#### [Problem details]
Take every line from the data that has the word "info" in it.

#### [Stored records]

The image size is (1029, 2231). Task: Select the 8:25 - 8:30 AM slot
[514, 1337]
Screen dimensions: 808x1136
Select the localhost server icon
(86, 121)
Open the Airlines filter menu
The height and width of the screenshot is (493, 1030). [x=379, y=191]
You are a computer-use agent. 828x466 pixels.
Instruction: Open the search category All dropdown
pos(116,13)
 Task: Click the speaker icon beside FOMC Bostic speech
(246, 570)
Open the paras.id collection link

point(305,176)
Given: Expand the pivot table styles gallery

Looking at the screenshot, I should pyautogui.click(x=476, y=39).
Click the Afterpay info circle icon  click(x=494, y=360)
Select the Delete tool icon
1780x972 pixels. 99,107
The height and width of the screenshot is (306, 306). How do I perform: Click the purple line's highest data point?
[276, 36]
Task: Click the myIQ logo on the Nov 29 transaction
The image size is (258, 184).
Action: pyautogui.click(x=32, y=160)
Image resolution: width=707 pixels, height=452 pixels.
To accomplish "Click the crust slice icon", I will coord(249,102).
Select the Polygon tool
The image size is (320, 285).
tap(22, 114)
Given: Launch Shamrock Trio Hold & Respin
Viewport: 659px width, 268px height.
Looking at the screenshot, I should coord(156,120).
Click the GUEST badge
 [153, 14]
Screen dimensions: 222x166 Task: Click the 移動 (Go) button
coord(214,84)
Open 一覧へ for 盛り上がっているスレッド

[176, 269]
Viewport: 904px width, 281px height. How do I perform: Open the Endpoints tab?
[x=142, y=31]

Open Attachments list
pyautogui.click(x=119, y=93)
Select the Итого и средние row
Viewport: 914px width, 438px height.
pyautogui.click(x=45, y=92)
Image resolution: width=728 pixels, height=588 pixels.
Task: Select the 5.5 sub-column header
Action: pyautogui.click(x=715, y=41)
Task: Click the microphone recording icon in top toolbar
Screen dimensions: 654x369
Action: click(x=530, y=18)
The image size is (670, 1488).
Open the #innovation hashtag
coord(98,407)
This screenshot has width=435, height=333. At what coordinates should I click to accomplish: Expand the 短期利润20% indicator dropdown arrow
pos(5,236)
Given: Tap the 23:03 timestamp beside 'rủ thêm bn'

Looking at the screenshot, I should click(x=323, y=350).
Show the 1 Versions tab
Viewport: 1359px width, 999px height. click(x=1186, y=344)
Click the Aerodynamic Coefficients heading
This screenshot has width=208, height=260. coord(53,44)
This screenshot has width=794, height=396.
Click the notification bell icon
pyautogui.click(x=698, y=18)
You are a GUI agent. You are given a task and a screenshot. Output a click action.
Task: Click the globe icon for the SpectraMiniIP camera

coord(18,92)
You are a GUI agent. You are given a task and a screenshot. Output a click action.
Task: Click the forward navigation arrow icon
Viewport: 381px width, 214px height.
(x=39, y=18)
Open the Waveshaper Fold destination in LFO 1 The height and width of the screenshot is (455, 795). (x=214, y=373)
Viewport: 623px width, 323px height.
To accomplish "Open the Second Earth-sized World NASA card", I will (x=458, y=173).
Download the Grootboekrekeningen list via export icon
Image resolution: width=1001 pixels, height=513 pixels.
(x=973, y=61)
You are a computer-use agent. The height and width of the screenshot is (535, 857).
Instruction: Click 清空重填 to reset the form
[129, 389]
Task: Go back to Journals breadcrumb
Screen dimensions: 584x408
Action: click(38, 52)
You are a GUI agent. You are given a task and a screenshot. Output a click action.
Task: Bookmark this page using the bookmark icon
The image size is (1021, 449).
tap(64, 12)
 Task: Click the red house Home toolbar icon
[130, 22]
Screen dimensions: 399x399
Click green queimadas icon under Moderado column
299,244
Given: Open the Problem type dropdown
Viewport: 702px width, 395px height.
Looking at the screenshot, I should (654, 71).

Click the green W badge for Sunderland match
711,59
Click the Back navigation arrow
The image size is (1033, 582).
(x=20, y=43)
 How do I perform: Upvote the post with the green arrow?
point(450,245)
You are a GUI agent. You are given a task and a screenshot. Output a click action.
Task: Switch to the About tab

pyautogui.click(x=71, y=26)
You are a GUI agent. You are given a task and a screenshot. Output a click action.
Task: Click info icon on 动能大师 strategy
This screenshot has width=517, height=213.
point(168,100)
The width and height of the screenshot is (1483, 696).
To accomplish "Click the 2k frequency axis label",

#### [Solved exercise]
Click the Afterpay info circle icon  click(x=494, y=360)
Task: Click info icon on 动能大师 strategy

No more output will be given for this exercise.